Quelles sont les marges de manœuvre des communes ?
F.B. : Nous sommes dans un niveau de tension budgétaire extrême. Nous le répéterons lors du Congrès : c'est trop, et trop vite ! C'est un constat unanime qui va au-delà des clivages politiques. Il faut revoir le volume et le calendrier. Nous continuons à demander un texte spécifique sur la dotation globale de fonctionnement. L'Etat ne peut pas se contenter de constater la dérive et l'effacement du potentiel d'investissement public. La Cour des comptes a constaté la responsabilité de l'Etat sur la question ! Cet investissement public a un impact sur les secteurs essentiels au maillage territorial que sont le bâtiment et les travaux publics. Il ne s'agit pas que d'annoncer qu'on veut aider les maires bâtisseurs ! L'Etat devra entendre ce message de raison : l'effondrement de l'investissement public ne peut pas ne pas avoir d'impact sur la croissance.

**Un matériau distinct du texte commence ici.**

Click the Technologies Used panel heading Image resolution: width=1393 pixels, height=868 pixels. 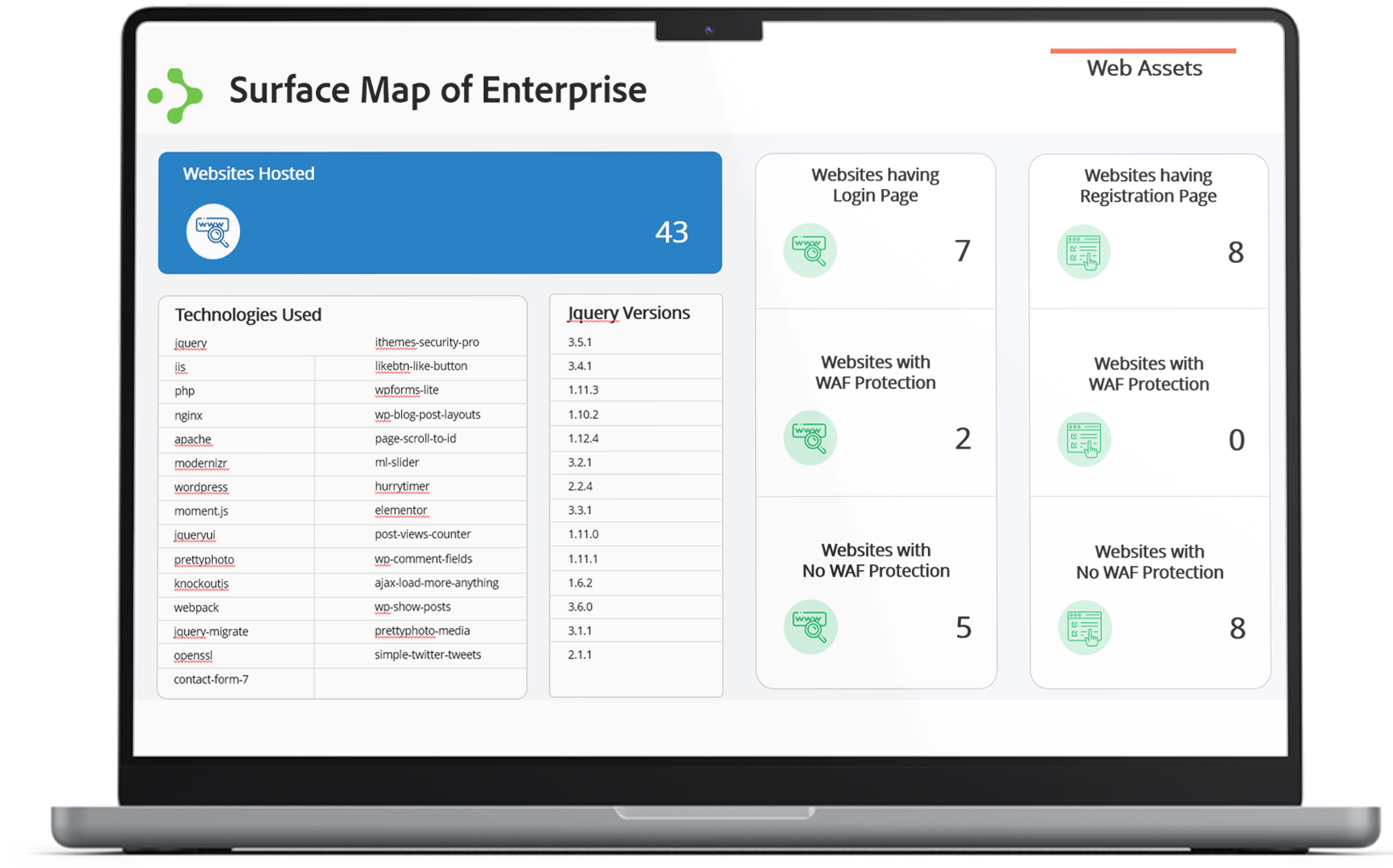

F.B. : La même Cour des comptes souligne pour la première fois la responsabilité de l'Etat dans l'augmentation des charges de fonctionnement des collectivités ! Sur l'augmentation des charges de fonctionnement de 4 %, plus de 3, 5 % découlent de décisions exclusives de l'Etat.
F.B. : Nous sommes entendus sur trop peu de points. En ce sens, la journée de mobilisation du 19 septembre a été un succès : pour la première fois dans l'histoire de France, quelle que soit la taille des communes et dans tous les départements, le message a été porté auprès de l'opinion publique. L'Etat doit rembourser l'argent qu'il doit aux collectivités, donc aux citoyens, au titre des compétences qu'il leur transfère. Les communes ne peuvent plus être saignées comme elles le sont aujourd'hui. Ce sont d'abord les administrés, les contribuables et les usagers des services publics qui sont affectés.

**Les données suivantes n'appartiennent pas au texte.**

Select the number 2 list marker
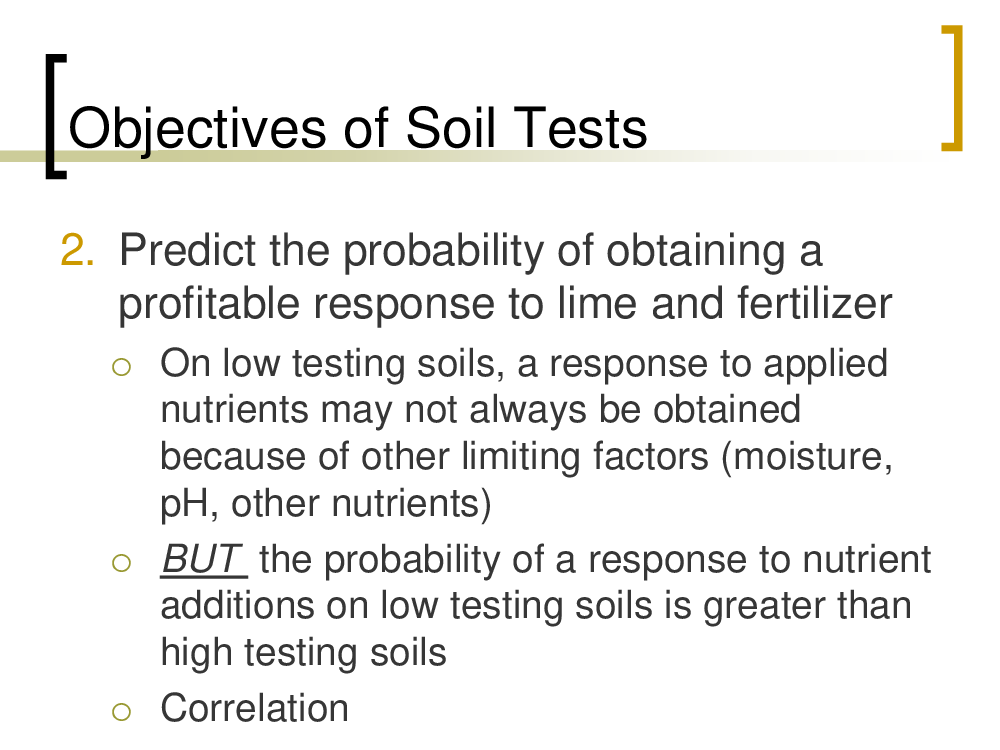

F.B. : La commune nouvelle est une idée portée par l'AMF. L'idée a été adoptée par beaucoup d'élus assez rapidement, contre toute attente, dans un calendrier serré. Au 25 octobre, on comptait 100 communes nouvelles, représentant un bassin de population de 400 000 habitants. Il faut mettre ce phénomène en lien avec le schéma départemental de coopération intercommunale (SDCI), qui interroge beaucoup d'élus, et le fait régional. On assiste à un effet masse de regroupement pour continuer à exister, à être visible. La commune nouvelle est un outil pertinent, voulu par les élus et correspondant à notre vision de l'intercommunalité, qui se forme sur la base du volontariat. En outre, la commune nouvelle permet de porter le message de mutualisation et d'économie interne de structure.
Que pensez-vous des annonces du gouvernement quant aux communes carencées en matière de logements sociaux ?
F.B. : Très peu de communes sont concernées ; il existe certes des zones tendues, et d'autres méthodes pour le faire, comme le plan local de l'habitat (PLH). Je ne suis pas choqué qu'il y ait un principe de logement social et d'équité dans le territoire mais je constate que la loi SRU a largement bloqué le marché et la production de logements : nous accusons un retard de 500 000 logements sociaux. Il y a là encore une contradiction. Et sans doute beaucoup d'affichage dans les mesures annoncées. Cela risque d'altérer les relations entre l'Etat et les collectivités concernées. Les conférences intercommunales du logement qui se mettent en place permettront probablement d'éviter des réquisitions.